De certo que, por mais incrível que possa parecer, muitas das doenças que geram gargalos nos serviços de saúde sejam aquelas que já deveriam estar erradicadas, ou pelo menos controladas; mas, além do descuido das políticas públicas esbarra-se na dificuldade de diagnóstico.
Voltemos os olhos, novamente, para a epidemia de Dengue, Chikungunya e Zika. Aqui e ali o desencontro diagnóstico, também, se prolifera. Embora estejamos em um país tropical, a base de conhecimento diagnóstico das chamadas Doenças Tropicais – Malária, Doença de Chagas, Febre Amarela, Leishmaniose, Dengue (e outras) - inspira fragilidade e, para a maioria delas não há vacina, apenas tratamento e prevenção. Não é à toa que muitos pacientes vão e voltam dos prontos atendimentos, ou mesmo hospitais, sem um diagnóstico preciso e têm seus quadros agravados, às vezes, de maneira letal.
Ora, se a Constituição Federal de 1988, determina em seu artigo 5º, o direito à vida, e esse se encontra negligenciado e/ou ameaçado pela inconsistência dos serviços prestados, tanto na esfera pública quanto privada, como é de conhecimento público; então, medidas urgentes precisam ser tomadas. Aliás, as diretrizes para essa reflexão e ação já são previstas constitucionalmente – Título VIII, Capítulo II, Seção II, da Carta Magna.

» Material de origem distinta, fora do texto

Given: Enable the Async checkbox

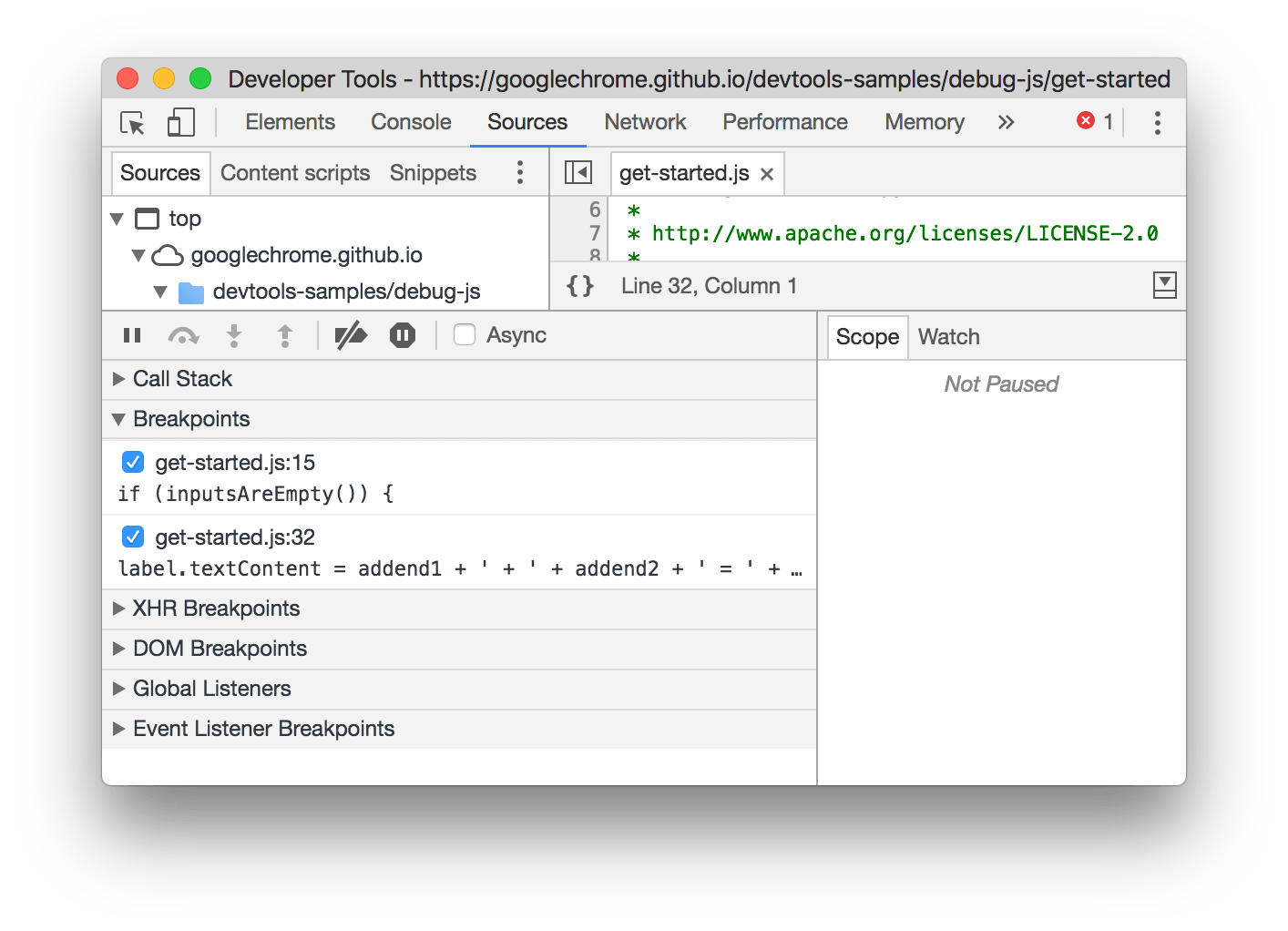Looking at the screenshot, I should pos(465,334).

No entanto, a Justiça é uma mão estendida, mas não resolve tudo sozinha. Veja, por exemplo, que não basta recorrer a judicialização da saúde, como pensam alguns, para acabar com uma demanda que cresce vertiginosamente no país.
É importante fazer valer o seu direito; mas, é preciso a clareza de que a ação do judiciário depende da resposta dos serviços de saúde. E é nesse ponto que a Justiça esbarra com a própria burocracia e deficiência logístico-econômica da Saúde; uma questão que se arrasta por décadas.

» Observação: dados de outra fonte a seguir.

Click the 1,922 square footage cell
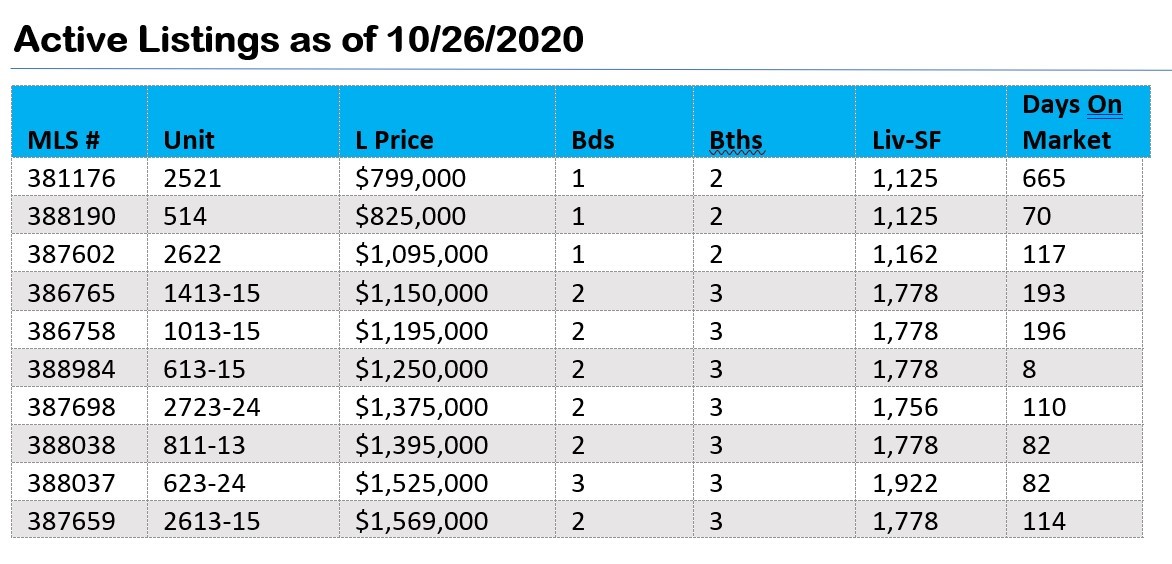Viewport: 1172px width, 564px height. 904,483
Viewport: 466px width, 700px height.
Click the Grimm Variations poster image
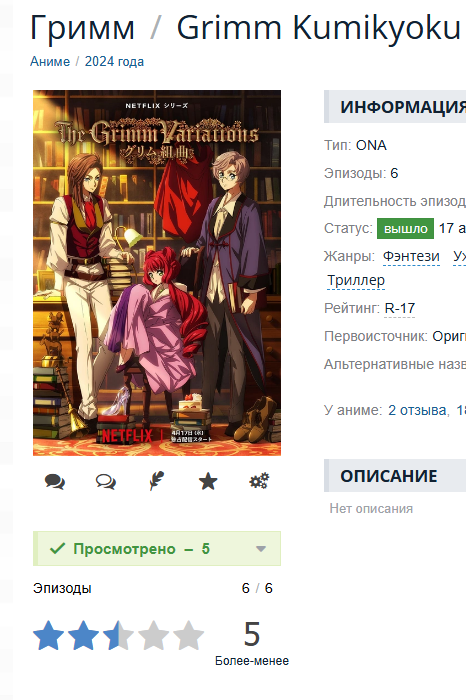(x=157, y=273)
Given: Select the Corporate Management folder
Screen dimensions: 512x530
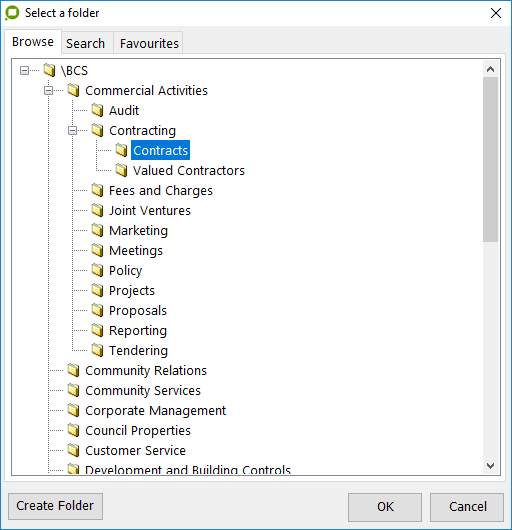Looking at the screenshot, I should pos(155,410).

Portanto, tudo o que precisamos é consciência, bom senso, para que a população não experimente um colapso total nos serviços de saúde, como se acena no horizonte. Isso seria a fragmentação completa dos direitos e garantias fundamentais previstos em Lei e uma trivialização obscena da indignidade humana. De certo modo, uma materialização das palavras de José Saramago, “O costume de cair endurece o corpo, ter chegado ao chão, só por si, já é um alívio, daqui não passarei”.